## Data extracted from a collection
···

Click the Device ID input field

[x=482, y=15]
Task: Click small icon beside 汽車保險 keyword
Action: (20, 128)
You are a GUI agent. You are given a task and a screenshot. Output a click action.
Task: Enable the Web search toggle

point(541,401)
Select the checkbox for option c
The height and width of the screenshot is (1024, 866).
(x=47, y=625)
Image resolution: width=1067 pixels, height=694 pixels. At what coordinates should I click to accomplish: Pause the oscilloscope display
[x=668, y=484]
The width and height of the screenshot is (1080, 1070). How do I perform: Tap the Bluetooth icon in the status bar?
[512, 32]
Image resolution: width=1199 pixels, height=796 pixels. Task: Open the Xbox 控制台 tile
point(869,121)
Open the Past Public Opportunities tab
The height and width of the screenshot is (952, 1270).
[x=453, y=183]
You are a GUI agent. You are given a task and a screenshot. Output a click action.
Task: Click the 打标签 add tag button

···

## Your goal
Print the lines of the entries, exactly, from the one containing "The width and" down to the final line, and leave out all the others.

## Finished task
The width and height of the screenshot is (1080, 1070). How do I perform: Tap the Bluetooth icon in the status bar?
[512, 32]
Image resolution: width=1199 pixels, height=796 pixels. Task: Open the Xbox 控制台 tile
point(869,121)
Open the Past Public Opportunities tab
The height and width of the screenshot is (952, 1270).
[x=453, y=183]
You are a GUI agent. You are given a task and a screenshot. Output a click action.
Task: Click the 打标签 add tag button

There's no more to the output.